Panorama internacional

AIEA vê como 'profundamente lamentável' entrada em operação de 2º reator nuclear da Coreia do Norte

O país tem usado o reator do centro nuclear em Yongbyon, mas agora um novo reator teria entrado em funcionamento nas instalações, avaliou a agência da Organização das Nações Unidas (ONU), apesar de sublinhar que usa imagens de satélite como evidência.
Sputnik
Um novo reator norte-coreano iniciou sua operação pela primeira vez, informaram na quinta-feira (21) a Agência Internacional de Energia Atômica (AIEA) e especialistas independentes, citados na sexta-feira (22) pela agência britânica Reuters.
A Coreia do Norte tem recorrido durante anos ao combustível usado de um reator nuclear de 5 megawatts no Centro de Pesquisa Científica Nuclear de Yongbyon, a fim de produzir plutônio para seu arsenal nuclear, mas uma descarga reveladora de água de um reator de água leve (LWT, na sigla em inglês) maior sugere que ele também teria entrado em operação, de acordo com a agência da ONU.
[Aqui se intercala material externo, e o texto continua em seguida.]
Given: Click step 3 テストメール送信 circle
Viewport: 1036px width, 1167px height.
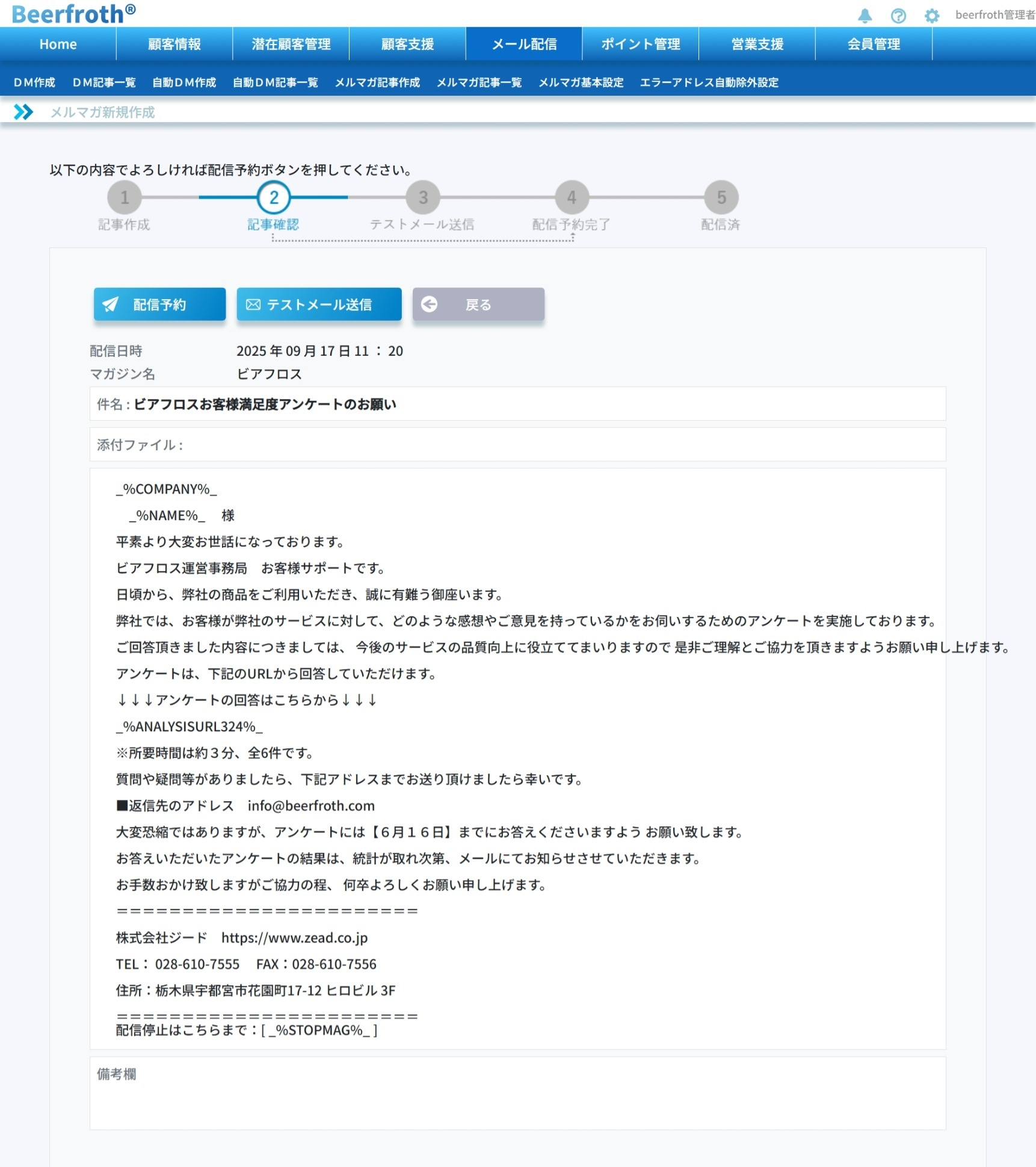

"A descarga de água quente é um indicativo de que o reator atingiu o estado crítico", disse Rafael Grossi, chefe da AIEA, em um comunicado sobre as instalações em Yongbyon.

As declarações significam que a reação nuclear em cadeia no reator é autossustentável, o que a tornaria uma potencial fonte adicional de plutônio para as armas nucleares.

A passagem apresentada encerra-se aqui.